### [ACTIVITY]
All entries below must be output word for word, and the pictures left behind.

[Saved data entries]
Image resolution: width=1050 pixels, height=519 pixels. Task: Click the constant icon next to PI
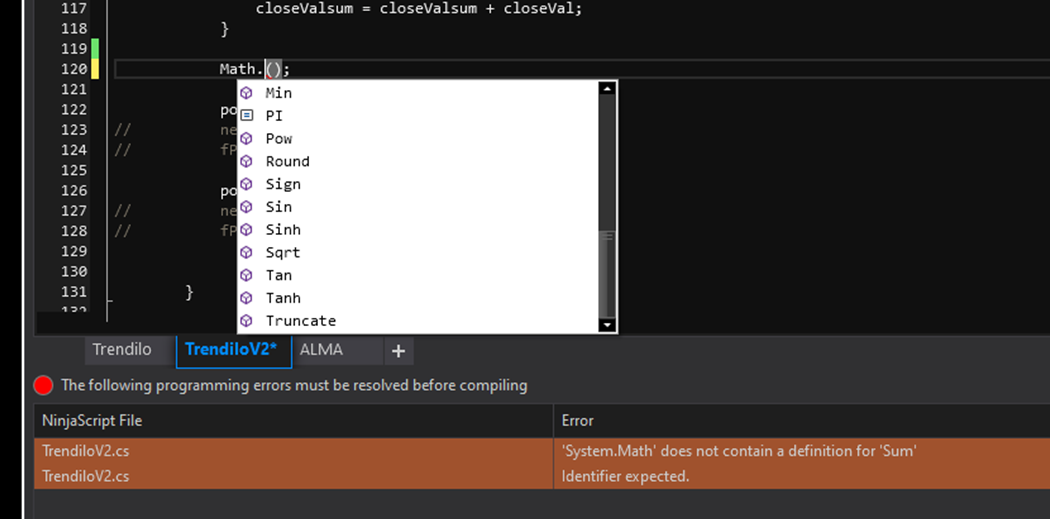point(246,116)
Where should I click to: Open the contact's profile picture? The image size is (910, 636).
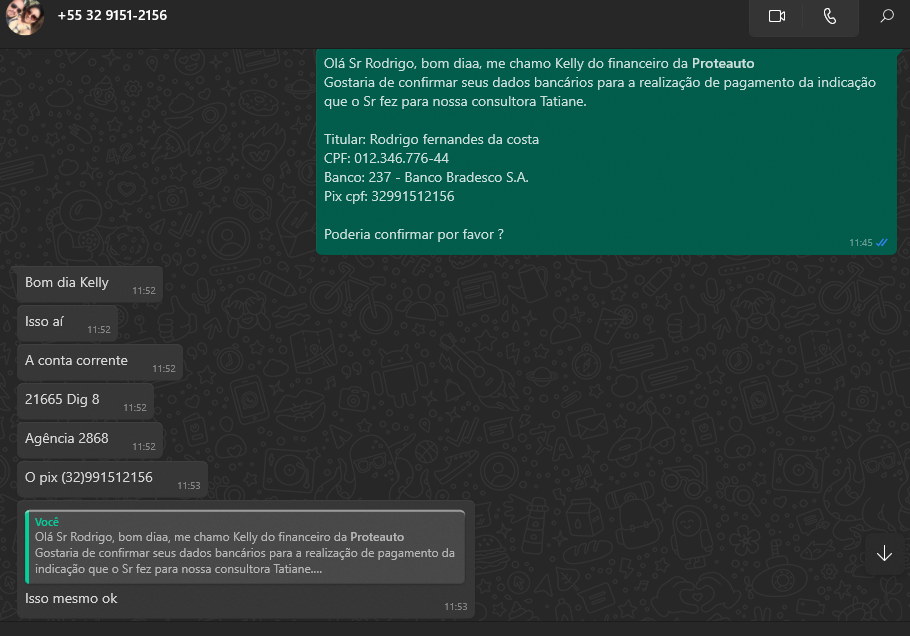(x=25, y=16)

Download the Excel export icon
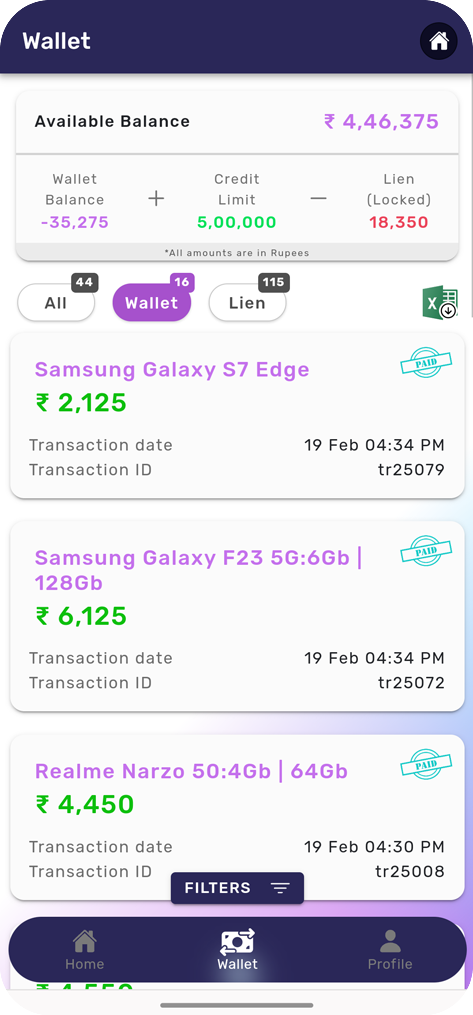(x=441, y=302)
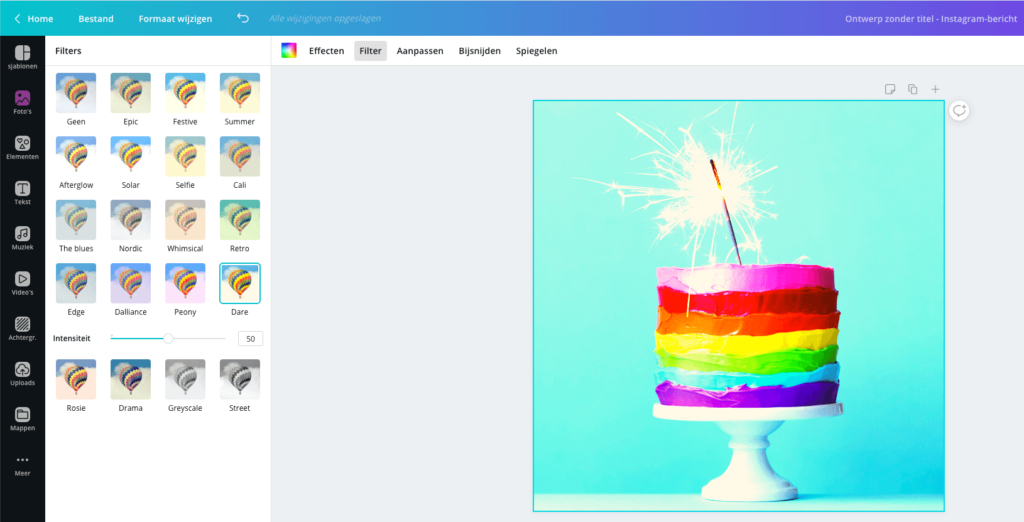
Task: Open the rainbow color picker swatch
Action: [x=289, y=51]
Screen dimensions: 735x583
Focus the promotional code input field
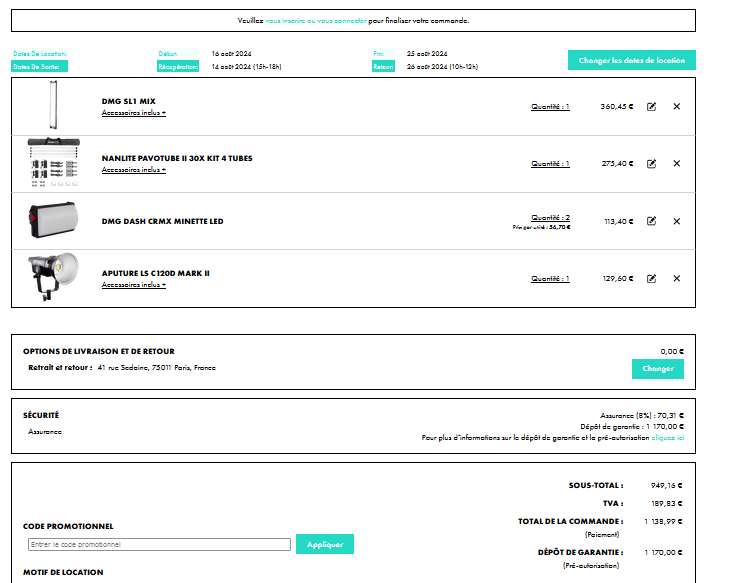159,545
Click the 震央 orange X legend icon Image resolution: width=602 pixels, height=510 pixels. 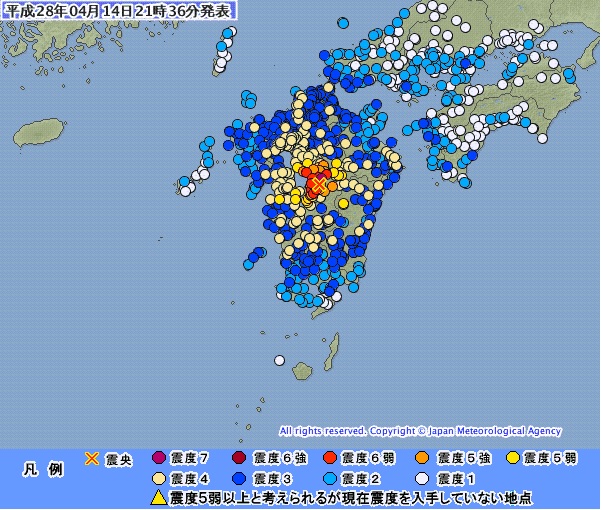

### [ANSWER TO THIS EXERCISE]
Image resolution: width=1050 pixels, height=519 pixels. Task: Click the constant icon next to PI
point(246,116)
Where should I click to: Open the contact's profile picture? The image size is (910, 636).
(x=25, y=16)

Download the Excel export icon
(x=441, y=302)
Task: Open the rainbow color picker swatch
Action: [x=289, y=51]
Screen dimensions: 735x583
Focus the promotional code input field
159,545
Click the 震央 orange X legend icon Image resolution: width=602 pixels, height=510 pixels. 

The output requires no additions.